(Supplied material)
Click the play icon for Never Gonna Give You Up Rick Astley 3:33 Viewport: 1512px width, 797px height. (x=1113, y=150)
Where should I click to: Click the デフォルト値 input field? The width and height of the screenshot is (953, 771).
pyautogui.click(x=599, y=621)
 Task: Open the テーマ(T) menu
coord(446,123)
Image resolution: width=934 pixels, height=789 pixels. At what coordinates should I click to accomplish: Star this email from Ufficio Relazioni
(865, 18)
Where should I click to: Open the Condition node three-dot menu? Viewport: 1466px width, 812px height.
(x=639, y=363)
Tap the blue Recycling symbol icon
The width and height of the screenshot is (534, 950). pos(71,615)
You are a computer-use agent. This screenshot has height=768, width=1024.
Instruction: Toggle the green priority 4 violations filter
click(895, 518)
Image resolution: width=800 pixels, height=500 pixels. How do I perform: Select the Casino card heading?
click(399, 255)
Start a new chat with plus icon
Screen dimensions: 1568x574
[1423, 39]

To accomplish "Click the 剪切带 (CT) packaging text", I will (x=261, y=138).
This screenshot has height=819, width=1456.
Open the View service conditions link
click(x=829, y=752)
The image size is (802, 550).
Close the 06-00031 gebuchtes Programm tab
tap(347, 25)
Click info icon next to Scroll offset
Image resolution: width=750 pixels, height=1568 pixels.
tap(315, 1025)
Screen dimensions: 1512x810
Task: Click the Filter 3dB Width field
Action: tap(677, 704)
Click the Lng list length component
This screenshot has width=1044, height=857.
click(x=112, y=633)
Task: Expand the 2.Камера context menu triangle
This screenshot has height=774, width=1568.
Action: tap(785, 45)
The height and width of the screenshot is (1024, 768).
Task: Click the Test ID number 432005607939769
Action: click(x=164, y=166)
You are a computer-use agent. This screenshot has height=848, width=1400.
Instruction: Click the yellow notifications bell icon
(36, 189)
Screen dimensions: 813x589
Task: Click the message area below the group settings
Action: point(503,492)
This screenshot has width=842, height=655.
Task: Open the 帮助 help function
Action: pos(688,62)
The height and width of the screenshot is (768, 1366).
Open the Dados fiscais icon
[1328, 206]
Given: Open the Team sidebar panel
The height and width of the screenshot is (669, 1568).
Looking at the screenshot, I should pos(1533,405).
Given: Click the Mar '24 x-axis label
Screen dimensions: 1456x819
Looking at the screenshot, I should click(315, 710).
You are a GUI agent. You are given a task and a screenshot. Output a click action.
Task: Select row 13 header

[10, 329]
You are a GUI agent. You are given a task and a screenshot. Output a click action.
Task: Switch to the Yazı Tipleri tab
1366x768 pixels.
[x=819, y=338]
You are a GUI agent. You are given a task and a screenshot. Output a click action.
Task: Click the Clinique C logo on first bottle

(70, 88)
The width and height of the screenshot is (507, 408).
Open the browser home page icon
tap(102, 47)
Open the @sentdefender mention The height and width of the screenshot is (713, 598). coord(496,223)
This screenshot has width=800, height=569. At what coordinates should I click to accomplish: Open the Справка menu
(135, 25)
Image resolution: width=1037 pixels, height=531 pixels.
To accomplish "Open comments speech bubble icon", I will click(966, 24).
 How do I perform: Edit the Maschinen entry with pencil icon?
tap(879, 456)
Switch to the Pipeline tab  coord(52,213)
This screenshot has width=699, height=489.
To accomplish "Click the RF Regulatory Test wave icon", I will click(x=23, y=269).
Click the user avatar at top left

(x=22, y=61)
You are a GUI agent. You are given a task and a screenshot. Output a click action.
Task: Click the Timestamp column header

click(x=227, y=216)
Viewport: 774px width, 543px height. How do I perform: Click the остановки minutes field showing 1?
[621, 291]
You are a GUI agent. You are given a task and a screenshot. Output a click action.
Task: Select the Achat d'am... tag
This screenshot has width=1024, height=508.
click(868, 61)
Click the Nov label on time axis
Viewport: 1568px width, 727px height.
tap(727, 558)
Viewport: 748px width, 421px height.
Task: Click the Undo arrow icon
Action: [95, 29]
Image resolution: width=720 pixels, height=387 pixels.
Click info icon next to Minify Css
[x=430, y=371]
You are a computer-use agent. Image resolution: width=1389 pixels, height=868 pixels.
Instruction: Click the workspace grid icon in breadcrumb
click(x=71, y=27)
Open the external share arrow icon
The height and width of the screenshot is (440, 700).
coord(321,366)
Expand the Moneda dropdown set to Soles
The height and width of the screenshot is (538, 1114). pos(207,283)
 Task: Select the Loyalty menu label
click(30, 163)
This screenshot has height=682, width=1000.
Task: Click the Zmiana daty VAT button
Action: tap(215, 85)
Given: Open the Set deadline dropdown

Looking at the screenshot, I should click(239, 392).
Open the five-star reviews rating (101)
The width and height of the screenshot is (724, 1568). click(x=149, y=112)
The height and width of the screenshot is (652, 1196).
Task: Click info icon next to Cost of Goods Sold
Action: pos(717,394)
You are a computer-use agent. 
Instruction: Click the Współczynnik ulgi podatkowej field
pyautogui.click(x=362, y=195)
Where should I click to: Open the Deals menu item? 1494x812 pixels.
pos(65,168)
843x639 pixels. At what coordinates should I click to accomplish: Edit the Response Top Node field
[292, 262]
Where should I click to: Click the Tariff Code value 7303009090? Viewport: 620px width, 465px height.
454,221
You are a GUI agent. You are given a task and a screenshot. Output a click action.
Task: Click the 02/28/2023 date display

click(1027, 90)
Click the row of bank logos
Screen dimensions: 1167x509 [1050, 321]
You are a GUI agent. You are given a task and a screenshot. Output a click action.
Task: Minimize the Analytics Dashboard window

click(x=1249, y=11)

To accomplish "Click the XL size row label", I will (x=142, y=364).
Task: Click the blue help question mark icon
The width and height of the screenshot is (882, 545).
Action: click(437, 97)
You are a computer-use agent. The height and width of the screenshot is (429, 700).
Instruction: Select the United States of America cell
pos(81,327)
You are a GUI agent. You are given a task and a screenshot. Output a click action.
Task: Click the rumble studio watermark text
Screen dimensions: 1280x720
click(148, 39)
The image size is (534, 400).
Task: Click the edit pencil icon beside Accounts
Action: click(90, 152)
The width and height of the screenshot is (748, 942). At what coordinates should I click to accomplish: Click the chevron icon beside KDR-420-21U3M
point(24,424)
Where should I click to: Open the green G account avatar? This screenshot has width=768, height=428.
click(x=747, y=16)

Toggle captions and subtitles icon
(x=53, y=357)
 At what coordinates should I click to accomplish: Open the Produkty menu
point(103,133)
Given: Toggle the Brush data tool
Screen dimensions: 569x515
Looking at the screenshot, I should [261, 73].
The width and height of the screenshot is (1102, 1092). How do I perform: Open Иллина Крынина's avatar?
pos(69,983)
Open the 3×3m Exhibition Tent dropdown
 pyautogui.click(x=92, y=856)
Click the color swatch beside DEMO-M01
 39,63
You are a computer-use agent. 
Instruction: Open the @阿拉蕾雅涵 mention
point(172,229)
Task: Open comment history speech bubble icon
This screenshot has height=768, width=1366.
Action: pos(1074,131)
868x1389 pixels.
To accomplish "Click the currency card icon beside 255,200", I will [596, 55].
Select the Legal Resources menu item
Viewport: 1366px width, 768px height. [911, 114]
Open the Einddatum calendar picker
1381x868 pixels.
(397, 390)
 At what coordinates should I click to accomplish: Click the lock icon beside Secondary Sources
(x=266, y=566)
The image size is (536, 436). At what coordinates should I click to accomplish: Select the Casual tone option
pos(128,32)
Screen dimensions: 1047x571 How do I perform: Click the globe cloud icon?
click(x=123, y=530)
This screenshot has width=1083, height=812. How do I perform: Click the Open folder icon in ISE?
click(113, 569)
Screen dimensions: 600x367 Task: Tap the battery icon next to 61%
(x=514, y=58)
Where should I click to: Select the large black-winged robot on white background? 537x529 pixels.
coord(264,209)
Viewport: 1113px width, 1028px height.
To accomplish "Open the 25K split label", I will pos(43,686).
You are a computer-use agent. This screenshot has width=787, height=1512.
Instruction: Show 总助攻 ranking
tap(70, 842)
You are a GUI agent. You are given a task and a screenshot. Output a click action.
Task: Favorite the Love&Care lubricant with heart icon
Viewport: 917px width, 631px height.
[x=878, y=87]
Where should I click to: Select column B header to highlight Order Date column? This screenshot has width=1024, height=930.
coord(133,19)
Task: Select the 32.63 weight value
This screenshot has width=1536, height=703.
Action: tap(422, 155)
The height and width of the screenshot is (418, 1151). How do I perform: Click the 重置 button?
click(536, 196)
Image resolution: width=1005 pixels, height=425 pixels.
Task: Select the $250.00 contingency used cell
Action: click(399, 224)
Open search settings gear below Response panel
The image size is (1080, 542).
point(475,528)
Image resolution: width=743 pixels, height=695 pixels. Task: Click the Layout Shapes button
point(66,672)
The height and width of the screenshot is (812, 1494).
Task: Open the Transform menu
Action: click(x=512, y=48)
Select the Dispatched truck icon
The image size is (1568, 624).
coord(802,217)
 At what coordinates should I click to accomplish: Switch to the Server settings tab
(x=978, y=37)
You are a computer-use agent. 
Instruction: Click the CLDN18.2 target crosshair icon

(Work instructions) Which lines of the data contain the string "speech"? Copy each one.

(Exercise answer)
To accomplish "Open comments speech bubble icon", I will click(966, 24).
Task: Open comment history speech bubble icon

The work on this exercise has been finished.